Orange Rice Cake

[A]: This is my first post in the new year. What better way to start writing than to write about something sweet and refreshing?

I have realised that the choice of the food we decide to eat has a strong connection to childhood memory. The food that our grandmother or mother had cooked for us always tastes the best. Payesh, which is a rice pudding made with a fragrant rice grown in Bengal called Gobinda Bhog, is the first home made sweet dish that comes to mind. This had been the staple sweet dish cooked to perfection by the matriarch in every family in Bengal for all those special occasions – birthdays, wedding anniversaries and all such festive occasions. So it is no surprise that N got hooked to the idea of baking a cake with rice as soon as she came to know about the Torta di Riso.

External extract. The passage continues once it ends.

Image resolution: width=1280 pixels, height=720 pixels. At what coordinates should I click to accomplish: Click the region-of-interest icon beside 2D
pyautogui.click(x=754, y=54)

We were watching a television program about food from Italy in which chef Gennaro Contaldo was recreating his mother’s orange rice cake (Torta di Riso) which he had loved as a child growing up in the Campania region of Italy. I think the talk of a sweet dish made with rice immediately took us back to our childhood too reminding us about the payesh. The opportunity to bake the orange rice cake came during the Christmas holidays and I grabbed the opportunity with childlike enthusiasm.

The recipe here is from Gennaro with some minor changes. There is a certain amount of skill needed to separate the eggs into egg white and yolk and then beating the egg white. Other than that the preparation is not that difficult and the cake is definitely worth the effort. The taste is zesty and the cake is surprisingly light.



300 gm arborio rice

3 pints milk

1 tsp vanilla extract

5 large free range eggs, the yolks separated from the white

zest from 1/2 lemon

200 gm sugar

40 gm raisins

50 ml orange liqueur (e.g. Cointreau)

zest from 1 orange



Add the vanilla extract, lemon zest and sugar to the milk in a thick bottom saucepan and bring to boil. Reduce the heat to low and simmer for 10 – 15 minutes to thicken the milk a bit. Then add the rice and simmer for 20 – 25 minutes. The arborio rice is great at absorbing the milk. Remove from heat when the rice is al dente as overcooking will really spoil the taste of the cake. At this point the rice should have absorbed most of the milk but still have a creamy consistency. Allow the saucepan to cool down to room temperature.

While the rice is cooling, pre heat the oven to 180°C. Line a 24 cm loose-bottomed cake tin with baking parchment.

In a bowl, whisk the egg yolks and liqueur until creamy. In another bowl, whisk the egg whites until stiff peaks form when the whisk is removed.

Add the egg yolk mixture to the cooled rice, then fold in the stiffened egg whites, followed by the raisins and orange zest. Pour in the prepared tin and bake in the oven for one hour.

Take out the cake from the tin when the cake is still warm and allow it to rest for at least 20 minutes at room temperature.

We have tried the cake both cold and warm and I have to say that I preferred it slightly warm. To bring in the festive look, I sprinkled some icing sugar along with some additional orange zest on top of each slice.


 The cake is excellent with a strong espresso at any time of day including breakfast :-).